Yoko Ono Warned George Harrison’s Wife Olivia About What Would Happen Following George’s Death
John Lennon‘s widow, Yoko Ono, warned George Harrison‘s wife, Olivia, about what would happen following George’s death in 2001. The visual artist knew a thing or two about being a widowed Beatle wife.
Yoko Ono understood the pain George Harrison’s wife Olivia went through when George died in 2001
In the special edition of Rolling Stone, “Remembering George,” Yoko said she knew what George’s wife, Olivia, went through after George died in 2001. They share a connection being the only widowed Beatle wives.
“I received a call at three o’clock in the morning from Olivia,” Yoko wrote. “I immediately knew what it was about. It reminded me of the calls I made when John passed away. It also reminded me of the sense of propriety and responsibility all of us Beatle women quietly share.
“Olivia is an intelligent and strong woman. But that doesn’t mean that she can take an enormous parting such as this,” she continued. “There are things you can never take, no matter how strong you are.”
In 2013, Yoko explained on BBC Radio 4’s Woman’s Hour (per Ultimate Classic Rock) that being married to a Beatle is “the most difficult thing to be.”
“That’s why I have so much respect and love for the other Beatles’ wives. I think it’s more difficult than being a politician’s wife, because it’s endless. We have a position that is endless.”
Yoko warned Olivia about how life was going to be following George’s death
Following George’s death, Olivia “got very busy managing lots of things and the gardens and business and the people that, you know, change,” she told The Sunday Times.
Olivia didn’t mean people had dropped out of her life. “I think more the people who came in,” she said. “I did have to jettison a few. Yoko actually said to me, ‘You don’t know what’s going to happen, but I do.’ And she was right. There were people who had other ideas about how I should live my life.

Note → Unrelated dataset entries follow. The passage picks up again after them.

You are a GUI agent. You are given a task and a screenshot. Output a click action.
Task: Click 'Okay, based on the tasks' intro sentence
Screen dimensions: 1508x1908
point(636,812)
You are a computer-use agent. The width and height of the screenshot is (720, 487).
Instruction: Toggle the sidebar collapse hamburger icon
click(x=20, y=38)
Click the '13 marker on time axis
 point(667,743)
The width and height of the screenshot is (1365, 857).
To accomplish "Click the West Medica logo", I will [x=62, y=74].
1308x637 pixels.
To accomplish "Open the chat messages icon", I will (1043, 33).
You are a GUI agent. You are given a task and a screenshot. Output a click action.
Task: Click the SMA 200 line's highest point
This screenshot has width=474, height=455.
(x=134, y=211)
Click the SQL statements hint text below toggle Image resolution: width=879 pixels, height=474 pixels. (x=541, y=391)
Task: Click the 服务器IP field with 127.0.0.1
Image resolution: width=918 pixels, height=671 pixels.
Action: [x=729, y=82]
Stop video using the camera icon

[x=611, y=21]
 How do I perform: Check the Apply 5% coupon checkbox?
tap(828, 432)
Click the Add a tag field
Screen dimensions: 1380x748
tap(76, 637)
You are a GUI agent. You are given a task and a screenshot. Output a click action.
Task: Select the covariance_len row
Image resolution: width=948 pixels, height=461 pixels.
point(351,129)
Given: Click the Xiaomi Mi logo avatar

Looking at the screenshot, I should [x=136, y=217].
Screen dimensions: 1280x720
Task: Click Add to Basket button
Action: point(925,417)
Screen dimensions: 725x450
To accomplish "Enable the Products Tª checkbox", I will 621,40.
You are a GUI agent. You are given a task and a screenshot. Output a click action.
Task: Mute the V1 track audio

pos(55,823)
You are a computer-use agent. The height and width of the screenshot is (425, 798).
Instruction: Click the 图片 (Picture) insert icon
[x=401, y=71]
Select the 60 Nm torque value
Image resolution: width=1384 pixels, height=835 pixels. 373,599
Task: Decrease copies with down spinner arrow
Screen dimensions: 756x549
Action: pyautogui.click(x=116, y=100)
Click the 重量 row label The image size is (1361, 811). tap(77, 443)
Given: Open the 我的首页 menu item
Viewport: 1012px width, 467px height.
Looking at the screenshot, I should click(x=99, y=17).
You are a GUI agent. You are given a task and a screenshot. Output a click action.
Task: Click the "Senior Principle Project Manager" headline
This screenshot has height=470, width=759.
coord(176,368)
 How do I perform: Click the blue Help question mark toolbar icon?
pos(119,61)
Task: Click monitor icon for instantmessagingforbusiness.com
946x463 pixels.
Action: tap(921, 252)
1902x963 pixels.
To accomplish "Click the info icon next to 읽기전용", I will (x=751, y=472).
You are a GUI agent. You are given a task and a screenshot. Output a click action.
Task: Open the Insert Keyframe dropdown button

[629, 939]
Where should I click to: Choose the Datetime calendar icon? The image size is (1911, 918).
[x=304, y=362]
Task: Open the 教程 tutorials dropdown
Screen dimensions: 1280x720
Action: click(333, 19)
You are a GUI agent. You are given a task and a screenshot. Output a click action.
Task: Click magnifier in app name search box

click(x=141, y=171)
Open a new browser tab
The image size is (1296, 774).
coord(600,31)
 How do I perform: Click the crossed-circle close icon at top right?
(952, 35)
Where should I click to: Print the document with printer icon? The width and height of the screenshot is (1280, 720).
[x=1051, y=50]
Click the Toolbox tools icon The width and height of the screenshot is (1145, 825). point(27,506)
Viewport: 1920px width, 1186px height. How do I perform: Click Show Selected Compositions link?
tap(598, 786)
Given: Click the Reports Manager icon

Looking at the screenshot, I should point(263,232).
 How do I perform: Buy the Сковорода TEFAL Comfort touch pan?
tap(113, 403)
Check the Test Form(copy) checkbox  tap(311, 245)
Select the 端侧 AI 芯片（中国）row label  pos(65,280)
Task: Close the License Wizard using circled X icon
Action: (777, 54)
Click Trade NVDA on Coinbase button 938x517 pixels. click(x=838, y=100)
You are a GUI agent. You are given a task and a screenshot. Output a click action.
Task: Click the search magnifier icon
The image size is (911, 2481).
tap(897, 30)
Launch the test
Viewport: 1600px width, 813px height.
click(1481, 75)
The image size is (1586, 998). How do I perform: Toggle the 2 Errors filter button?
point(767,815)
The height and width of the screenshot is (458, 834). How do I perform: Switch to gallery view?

And I was pretty shocked by that.”
The Times writes she’s talking about a “series of protracted legal battles she had to fight in order to gain independence.”
Olivia continued, “That took years. And after George died I was still doing it. I thought, no, you can’t let people just walk all over you. That’s not a good message for other people … I had more than one person tell me, ‘Well, Mrs Harrison, you’re not going to want your business in the papers.’
“And I said, ‘Well, you know what? I’ve been in the papers, I don’t care. But do you want your business in the papers? Go ahead, make my day.'”
The two women are close friends
As The Times points out, Yoko had been a widow for more than 20 years by the time George and Olivia discovered his cancer was terminal. Being the only widowed Beatle wives has bonded the two soft-spoken women for decades.
On being friends with Yoko, Olivia says she still is “though I haven’t seen her in a long time. She’s not been very well recently, but she always befriended me … We didn’t spend a lot of time together, but she’s just magnificent.
“You know, we would sit in a board meeting together [the Apple Corps board, of which they are both directors], and she would take everyone completely out of this realm into another realm, which I loved. She’s the most disarming person.”
George and John might’ve had their ups and downs, but they’d be proud that their wives have looked after one another over the years since their deaths.